The major strength of our study is represented by the fact that these analyses are based on a nationwide observational data collection from approved MS facilities, comprising patients in Austria who have been treated with DMF and TERI or AZM, CLAD, FTY, NTZ, OCR and OZA after a treatment with IFN-beta and/or GLAT. The AMSTR represents a secure web-based platform that enables treating neurologists in all Austrian MS centers to immediately perform online documentation during patient visits. To ensure high documentation and data quality in terms of completeness and plausibility, the AMSTR is monitored by an external and independent clinical research organization. Our real-world data show a low ARR, progression rate and discontinuation rate for all drugs reflecting high quality maintenance of MS patients in Austria (data not shown).

On the other hand, an important limitation of our study has to be considered as well when interpreting our results.

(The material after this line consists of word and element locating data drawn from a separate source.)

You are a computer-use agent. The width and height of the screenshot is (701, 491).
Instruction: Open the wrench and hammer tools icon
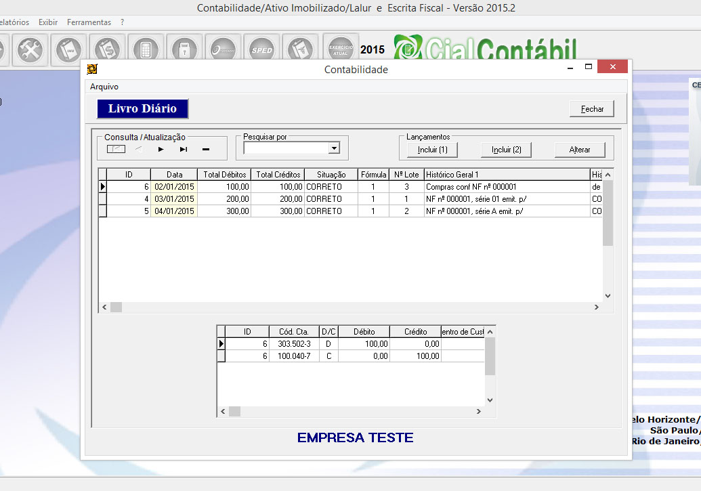[31, 49]
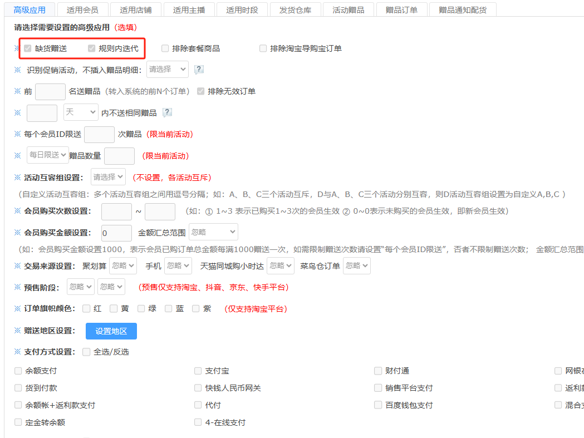Open the 聚划算 transaction source dropdown
The height and width of the screenshot is (438, 584).
click(x=123, y=266)
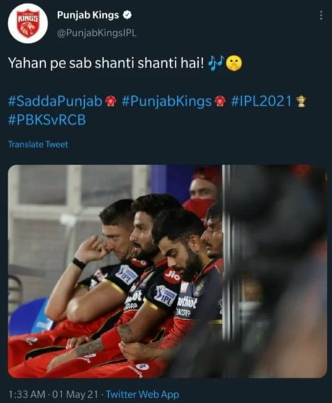
Task: Open the three-dot more options menu
Action: coord(321,16)
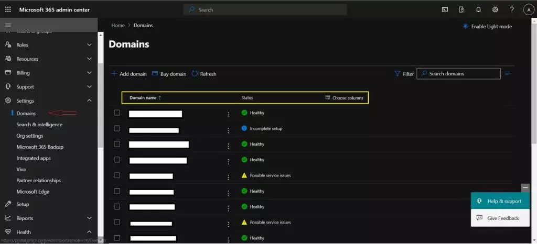Click the notifications bell icon
Image resolution: width=537 pixels, height=244 pixels.
(x=478, y=9)
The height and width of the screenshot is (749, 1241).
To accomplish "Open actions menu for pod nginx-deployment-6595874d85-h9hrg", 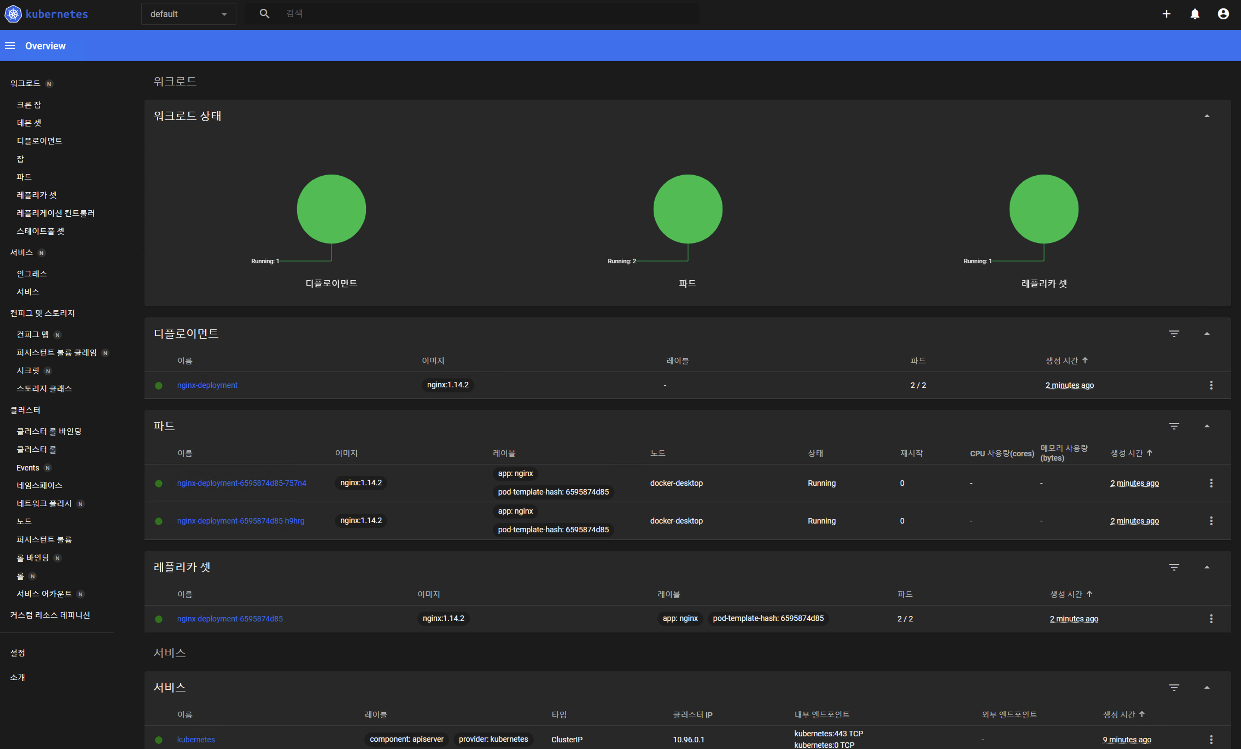I will pyautogui.click(x=1211, y=521).
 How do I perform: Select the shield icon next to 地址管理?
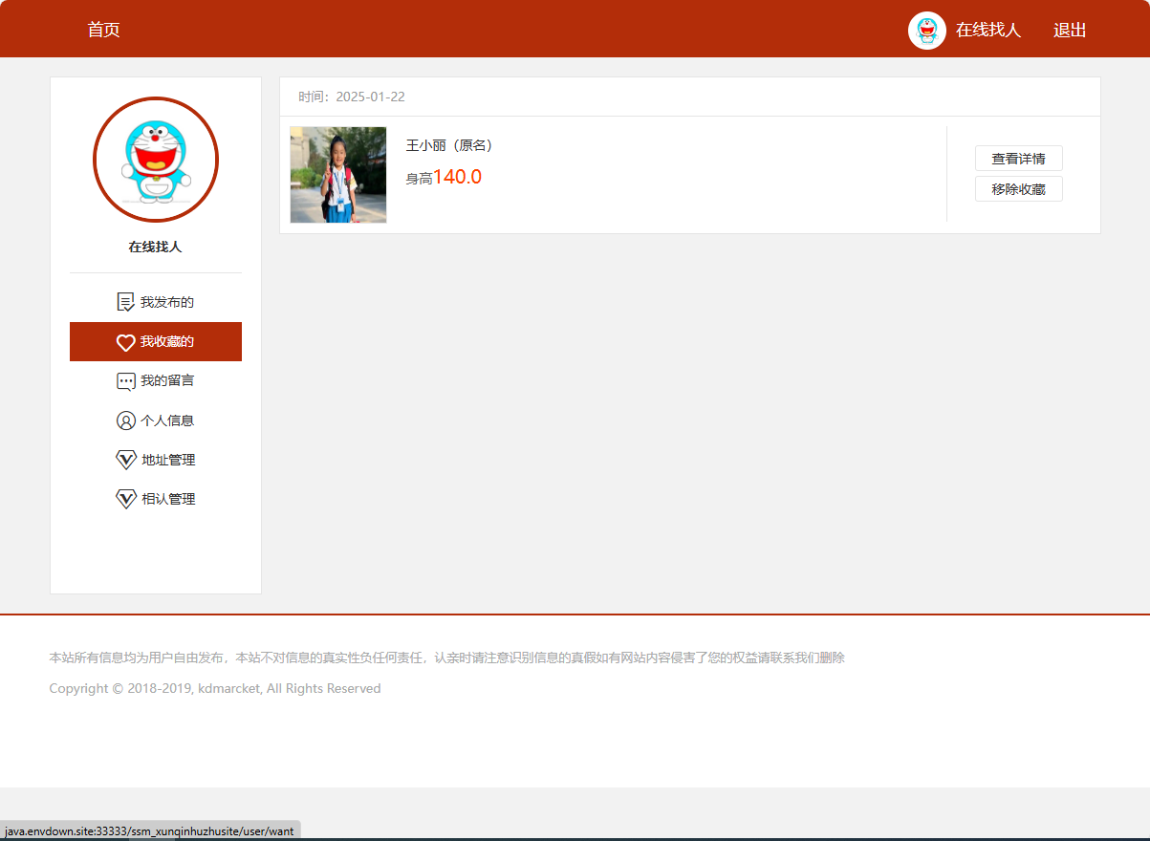pyautogui.click(x=125, y=459)
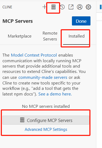
Task: Click the server icon inside Configure button
Action: click(x=22, y=120)
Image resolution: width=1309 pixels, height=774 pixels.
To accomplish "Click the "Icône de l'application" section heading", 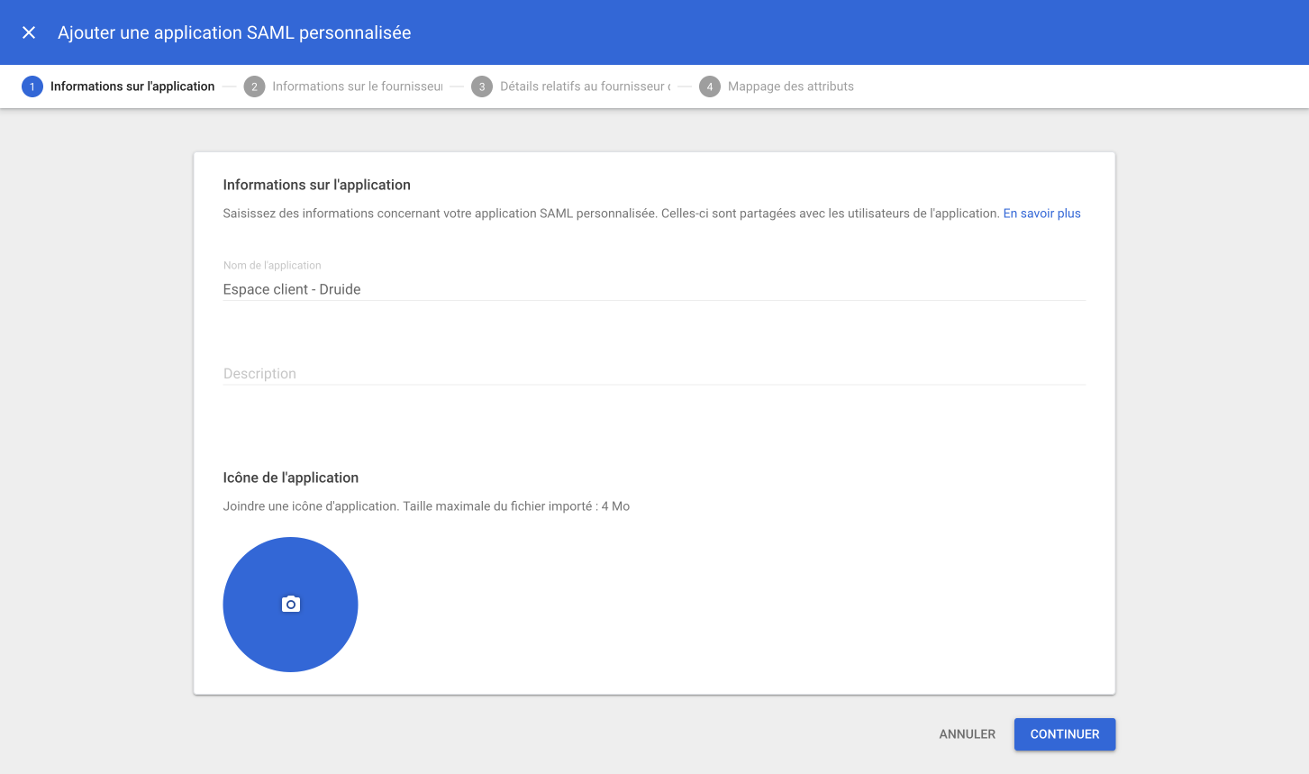I will (x=290, y=478).
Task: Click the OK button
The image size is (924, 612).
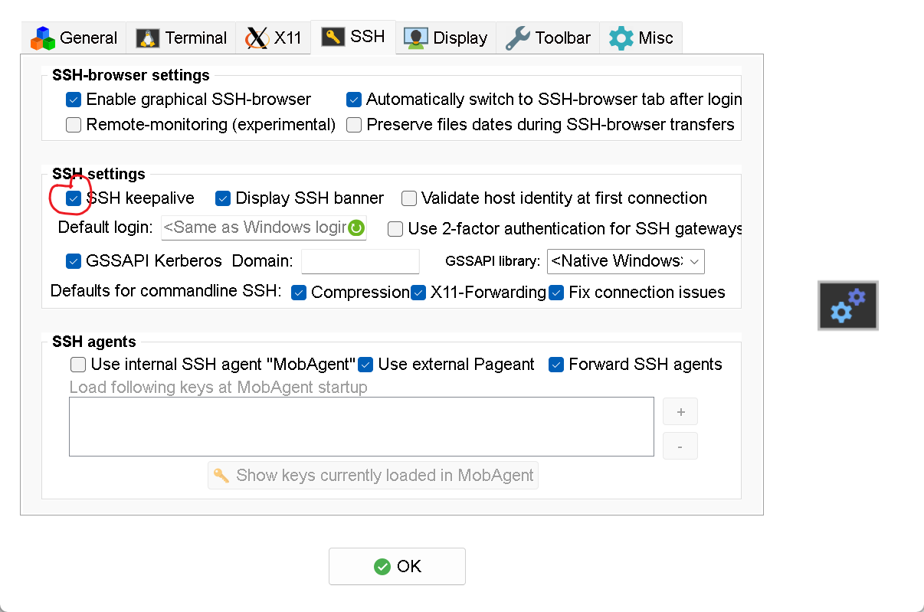Action: pos(397,567)
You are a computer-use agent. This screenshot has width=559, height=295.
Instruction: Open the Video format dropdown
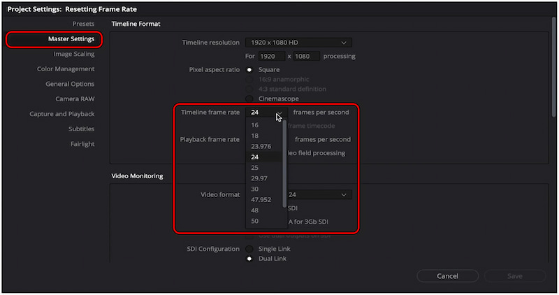click(319, 194)
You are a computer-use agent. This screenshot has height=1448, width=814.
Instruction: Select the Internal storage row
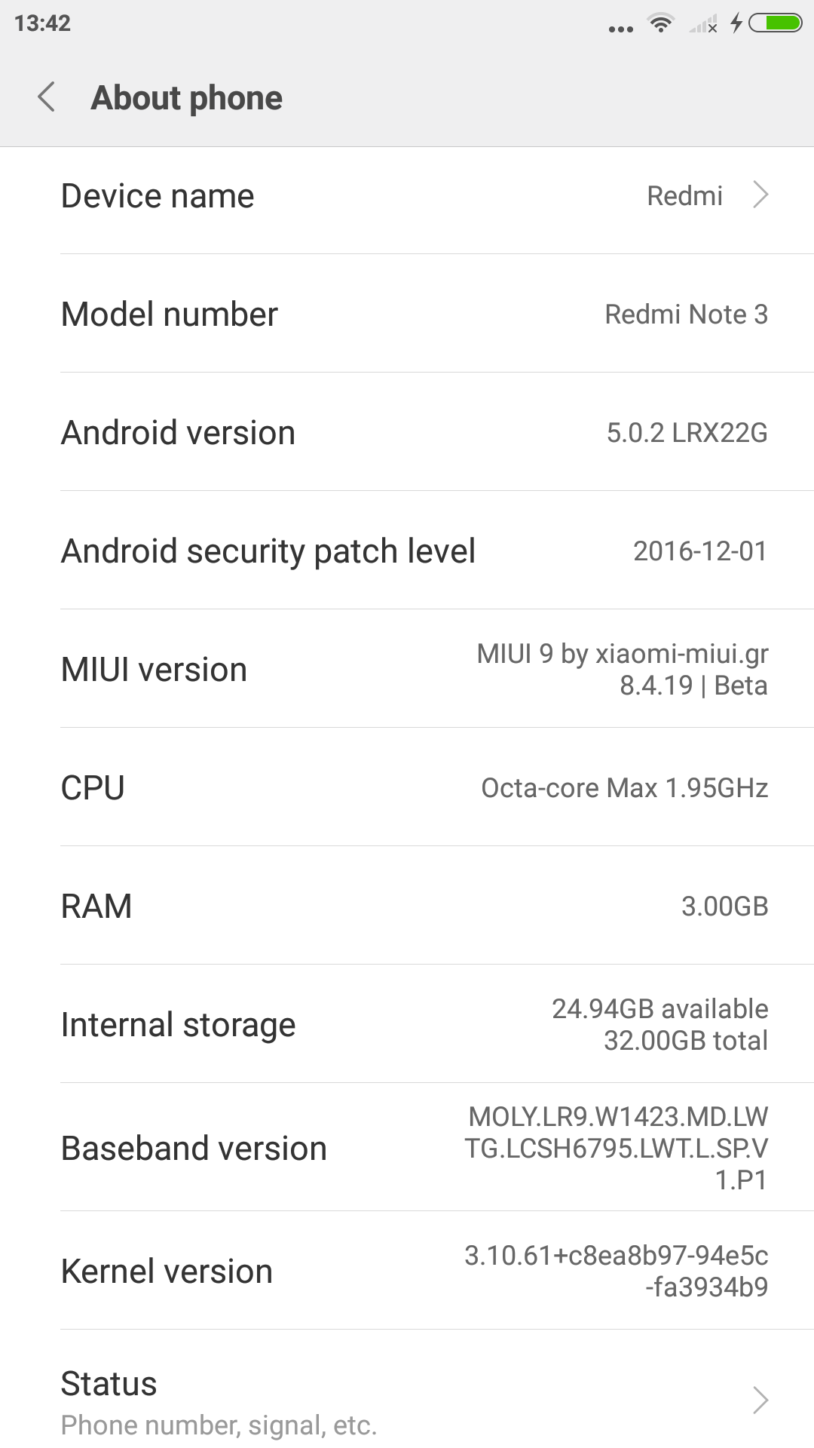[407, 1024]
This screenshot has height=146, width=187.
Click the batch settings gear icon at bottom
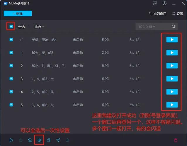click(x=39, y=140)
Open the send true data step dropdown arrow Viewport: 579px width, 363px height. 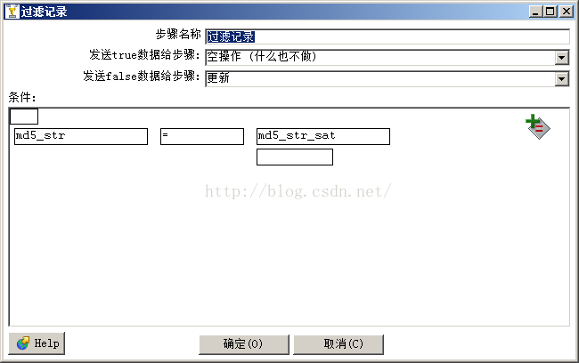click(562, 58)
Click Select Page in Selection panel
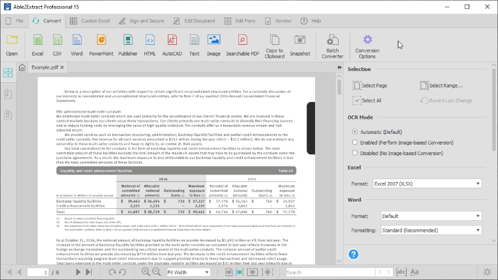Screen dimensions: 498x280 pos(370,86)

Information on MRI findings were only available at baseline before start of treatment and we included these as an independent variable for propensity scoring and in the respective outcome models. Information on respective findings during follow-up unfortunately is missing. Furthermore, the reasons for horizontal versus vertical switching could be systematically different in a way not captured by the propensity score, and these cannot be captured by a data-base as used in the AMSTR.

In conclusion, we here present the first large analysis comparing horizontal (DMF and TERI) versus vertical switchers (AZM, CLAD, FTY, NTZ, OCR and OZA) of pwRRMS after a treatment with IFN-beta and/or GLAT. Reasons for switching were manifold including suboptimal treatment response, AEs and convenience. A horizontal switch after a platform therapy resulted in a higher relapse probability and discontinuation rate and a trend towards less EDSS improvement compared to a vertical switch. Therefore, switching to a higher efficacious treatment should be the preferred treatment choice in the case of pwRRMS who do not adequately respond to platform therapies. Given the currently available armamentarium of treatments and considering the findings of our study, a horizontal switch among platform therapies currently shall only be considered in case of side effects of the previous platform therapy.